» **THE EXERCISE**
Retype the following material exactly, line for line, without changing anything.

» **RECORD EXCERPTS**
————

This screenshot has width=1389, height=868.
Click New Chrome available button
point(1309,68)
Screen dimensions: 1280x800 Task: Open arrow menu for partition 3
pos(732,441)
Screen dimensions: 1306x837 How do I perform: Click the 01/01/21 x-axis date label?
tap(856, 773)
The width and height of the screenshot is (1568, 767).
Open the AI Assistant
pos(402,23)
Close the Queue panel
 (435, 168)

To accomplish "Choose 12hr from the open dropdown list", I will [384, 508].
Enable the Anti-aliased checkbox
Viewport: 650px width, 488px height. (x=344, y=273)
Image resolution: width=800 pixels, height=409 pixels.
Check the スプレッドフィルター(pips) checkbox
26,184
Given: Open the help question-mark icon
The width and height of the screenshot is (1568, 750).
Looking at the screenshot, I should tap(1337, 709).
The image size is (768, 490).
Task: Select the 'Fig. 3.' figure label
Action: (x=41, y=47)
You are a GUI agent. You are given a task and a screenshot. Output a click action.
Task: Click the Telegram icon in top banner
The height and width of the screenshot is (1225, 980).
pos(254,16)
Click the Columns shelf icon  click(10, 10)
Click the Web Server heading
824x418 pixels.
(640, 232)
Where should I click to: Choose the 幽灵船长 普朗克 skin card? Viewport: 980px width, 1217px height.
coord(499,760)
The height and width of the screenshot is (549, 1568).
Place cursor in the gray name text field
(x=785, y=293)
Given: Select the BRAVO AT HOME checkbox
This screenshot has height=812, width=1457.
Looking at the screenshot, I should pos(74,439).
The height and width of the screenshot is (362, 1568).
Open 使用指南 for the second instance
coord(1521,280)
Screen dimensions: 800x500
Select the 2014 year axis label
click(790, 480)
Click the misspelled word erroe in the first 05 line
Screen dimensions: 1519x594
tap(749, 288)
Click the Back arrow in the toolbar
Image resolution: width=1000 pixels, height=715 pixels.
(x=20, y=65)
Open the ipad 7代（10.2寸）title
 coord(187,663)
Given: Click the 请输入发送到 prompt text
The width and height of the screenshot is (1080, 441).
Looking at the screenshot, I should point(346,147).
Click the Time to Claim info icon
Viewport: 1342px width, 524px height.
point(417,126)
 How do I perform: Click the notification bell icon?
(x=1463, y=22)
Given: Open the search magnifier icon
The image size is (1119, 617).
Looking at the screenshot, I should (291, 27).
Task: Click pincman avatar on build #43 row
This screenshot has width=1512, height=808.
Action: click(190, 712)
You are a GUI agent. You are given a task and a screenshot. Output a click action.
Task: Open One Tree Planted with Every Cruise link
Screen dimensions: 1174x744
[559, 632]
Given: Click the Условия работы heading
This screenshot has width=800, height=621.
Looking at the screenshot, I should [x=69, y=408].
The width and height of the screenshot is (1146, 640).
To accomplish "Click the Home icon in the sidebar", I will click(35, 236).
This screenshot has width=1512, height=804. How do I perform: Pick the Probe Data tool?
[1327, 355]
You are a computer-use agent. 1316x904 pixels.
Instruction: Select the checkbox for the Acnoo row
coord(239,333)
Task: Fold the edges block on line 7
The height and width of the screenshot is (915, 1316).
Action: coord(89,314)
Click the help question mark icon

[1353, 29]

————

» **SOLUTION TO THIS TASK**
This screenshot has width=1389, height=868.
Click New Chrome available button
point(1309,68)
Screen dimensions: 1280x800 Task: Open arrow menu for partition 3
pos(732,441)
Screen dimensions: 1306x837 How do I perform: Click the 01/01/21 x-axis date label?
tap(856, 773)
The width and height of the screenshot is (1568, 767).
Open the AI Assistant
pos(402,23)
Close the Queue panel
 (435, 168)

To accomplish "Choose 12hr from the open dropdown list", I will [384, 508].
Enable the Anti-aliased checkbox
Viewport: 650px width, 488px height. (x=344, y=273)
Image resolution: width=800 pixels, height=409 pixels.
Check the スプレッドフィルター(pips) checkbox
26,184
Given: Open the help question-mark icon
The width and height of the screenshot is (1568, 750).
Looking at the screenshot, I should tap(1337, 709).
The image size is (768, 490).
Task: Select the 'Fig. 3.' figure label
Action: (x=41, y=47)
You are a GUI agent. You are given a task and a screenshot. Output a click action.
Task: Click the Telegram icon in top banner
The height and width of the screenshot is (1225, 980).
pos(254,16)
Click the Columns shelf icon  click(10, 10)
Click the Web Server heading
824x418 pixels.
(640, 232)
Where should I click to: Choose the 幽灵船长 普朗克 skin card? Viewport: 980px width, 1217px height.
coord(499,760)
The height and width of the screenshot is (549, 1568).
Place cursor in the gray name text field
(x=785, y=293)
Given: Select the BRAVO AT HOME checkbox
This screenshot has height=812, width=1457.
Looking at the screenshot, I should pos(74,439).
The height and width of the screenshot is (362, 1568).
Open 使用指南 for the second instance
coord(1521,280)
Screen dimensions: 800x500
Select the 2014 year axis label
click(790, 480)
Click the misspelled word erroe in the first 05 line
Screen dimensions: 1519x594
tap(749, 288)
Click the Back arrow in the toolbar
Image resolution: width=1000 pixels, height=715 pixels.
(x=20, y=65)
Open the ipad 7代（10.2寸）title
 coord(187,663)
Given: Click the 请输入发送到 prompt text
The width and height of the screenshot is (1080, 441).
Looking at the screenshot, I should point(346,147).
Click the Time to Claim info icon
Viewport: 1342px width, 524px height.
point(417,126)
 How do I perform: Click the notification bell icon?
(x=1463, y=22)
Given: Open the search magnifier icon
The image size is (1119, 617).
Looking at the screenshot, I should (291, 27).
Task: Click pincman avatar on build #43 row
This screenshot has width=1512, height=808.
Action: click(190, 712)
You are a GUI agent. You are given a task and a screenshot. Output a click action.
Task: Open One Tree Planted with Every Cruise link
Screen dimensions: 1174x744
[559, 632]
Given: Click the Условия работы heading
This screenshot has width=800, height=621.
Looking at the screenshot, I should [x=69, y=408].
The width and height of the screenshot is (1146, 640).
To accomplish "Click the Home icon in the sidebar", I will click(35, 236).
This screenshot has width=1512, height=804. How do I perform: Pick the Probe Data tool?
[1327, 355]
You are a computer-use agent. 1316x904 pixels.
Instruction: Select the checkbox for the Acnoo row
coord(239,333)
Task: Fold the edges block on line 7
The height and width of the screenshot is (915, 1316).
Action: coord(89,314)
Click the help question mark icon

[1353, 29]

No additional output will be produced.